The history and appearance of a Brodie’s abscess can present a diagnostic challenge. The differential diagnosis includes benign and malignant processes, such as aneurysmal bone cysts, fibrous dysplasia, non-ossifying fibroma, osteoid osteoma, eosinophilic granuloma, giant cell tumours, osteoblastoma and Ewing sarcoma [13]. Blood analysis may reveal elevated inflammatory markers, but are often unremarkable. Imaging, however, can often distinguish a Brodie’s abscess from other pathology. Plain radiographs typically demonstrate a well-defined intramedullary lucent lesion with sclerotic margins [8]. The presence of cortical thickening and periosteal reaction is variable. Bone scans may show an increase in radioisotope uptake. MRI offers high sensitivity, and a “target appearance” with four layers seen on T1-weighted imaging is reported as characteristic, but not pathognomonic. This comprises a hypointense central abscess cavity, an inner ring of intermediate signal intensity, an outer ring of hypointensity and a peripheral hypointense halo [14]. The outer ring represents the area of reactive osteosclerosis, whilst the inner rings correspond to a layer of granulation tissue in the abscess wall, and shows enhancement following the addition of contrast. Surrounding bone marrow and soft tissue oedema are frequently observed. Scintigraphy can be performed in cases where multi-focal infection is suspected. In cases where malignancy cannot be excluded from imaging and laboratory investigation, a biopsy is advocated.

The management of Brodie’s abscess consists of aggressive surgical debridement and curettage of the cavity, with the use of bone graft in large defects, typically more than 3 cm [15]. Antibiotics are given in conjunction, although the duration of treatment is variable, with recommendations ranging from 6 to 12 weeks [12, 16]. Stephens and MacAuley [15] reported a recurrence in eight of the 21 cases they managed with curettage and antibiotics. Their case series spanned 21 years, and they had no consistency in antibiotic choice or duration (2–8 weeks). However, they noted that all patients with an initial ESR greater than 44 mm/h had a recurrence and therefore advocated a more aggressive surgical decompression and longer duration of antibiotics for these patients. Olasinde et al. [12] reported excellent two-year outcomes with no recurrence in a series of 20 patients treated with curettage, autologous bone graft harvested from the anterior iliac crest and a 6-week course of antibiotics. Shih et al. [17] reported good outcome following curettage and the implantation of local gentamicin-polymethylmethacrylate beads. The use of percutaneous drainage of a Brodie’s abscess has also recently been described [18].

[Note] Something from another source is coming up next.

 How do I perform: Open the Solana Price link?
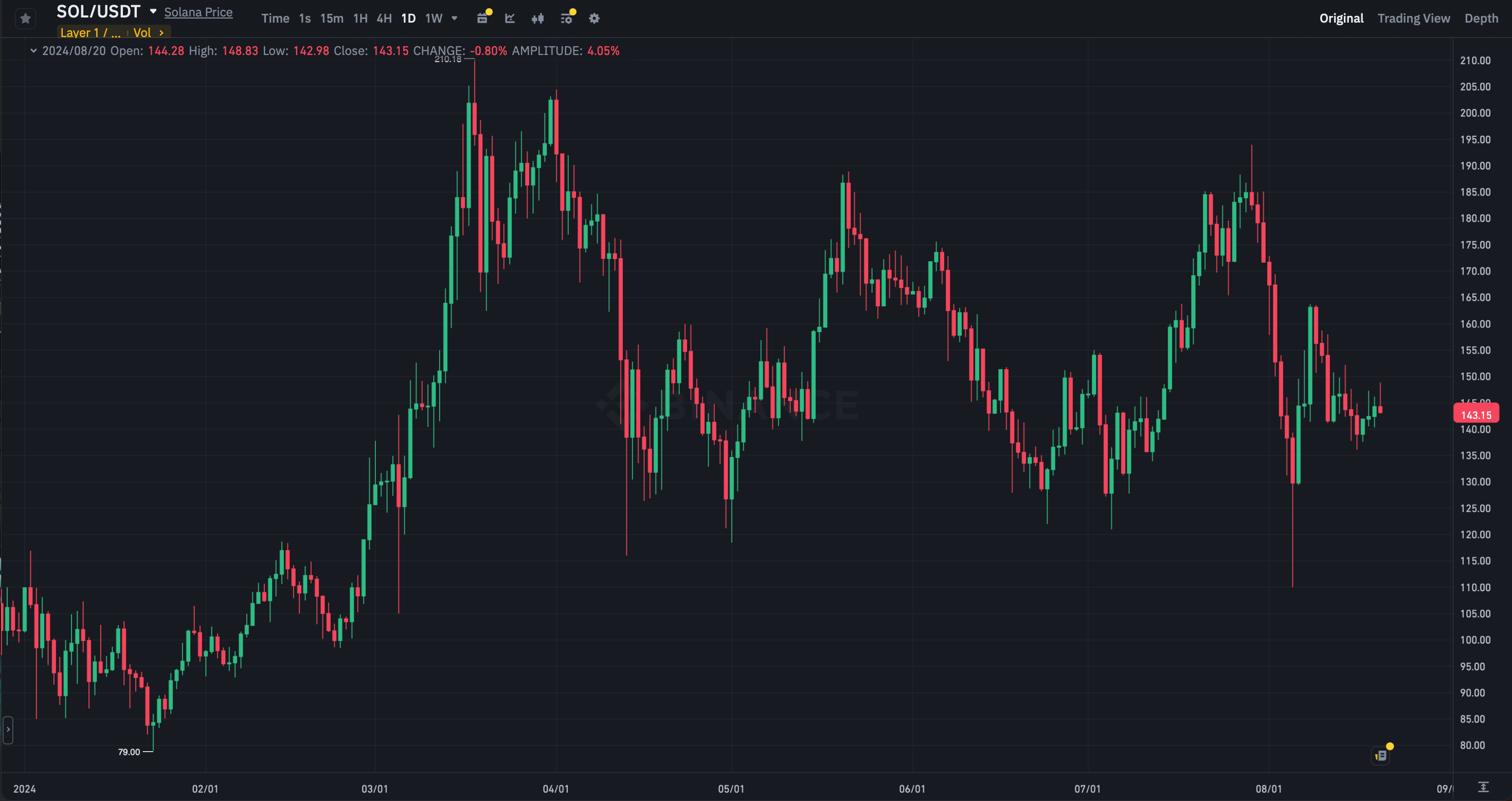(x=199, y=12)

A literature search identified only one other reported case of Brodie’s abscess 4 years after percutaneous pinning in an adult [19]. In this case, however, the patient presented later, and after an initial period of pain, swelling and erythema had developed a recurrently discharging abscess which had been incised and drained on multiple occasions. Our case is the first report of a Brodie’s abscess as a long-term complication following percutaneous pinning in a paediatric patient.

The case highlights the importance of asepsis and adhering to operating theatre principles. This case also highlights the importance of removing K-wires at the shortest safe interval if they are protruding through the skin. Some surgeons bury the wires, and this should be considered if wires are to be left in longer. This case highlights the need for early detection and treatment of pin track infections, to reduce the risk of progression to deep infection. The late manifestation illustrates the insidious nature of the pathology and the need to maintain a high index of suspicion when patients develop symptoms at a later stage. Furthermore, it reinforces the importance of assessing stability in distal radius fractures, as the introduction of k-wires can be associated with significant morbidity and should only be used in unstable configurations.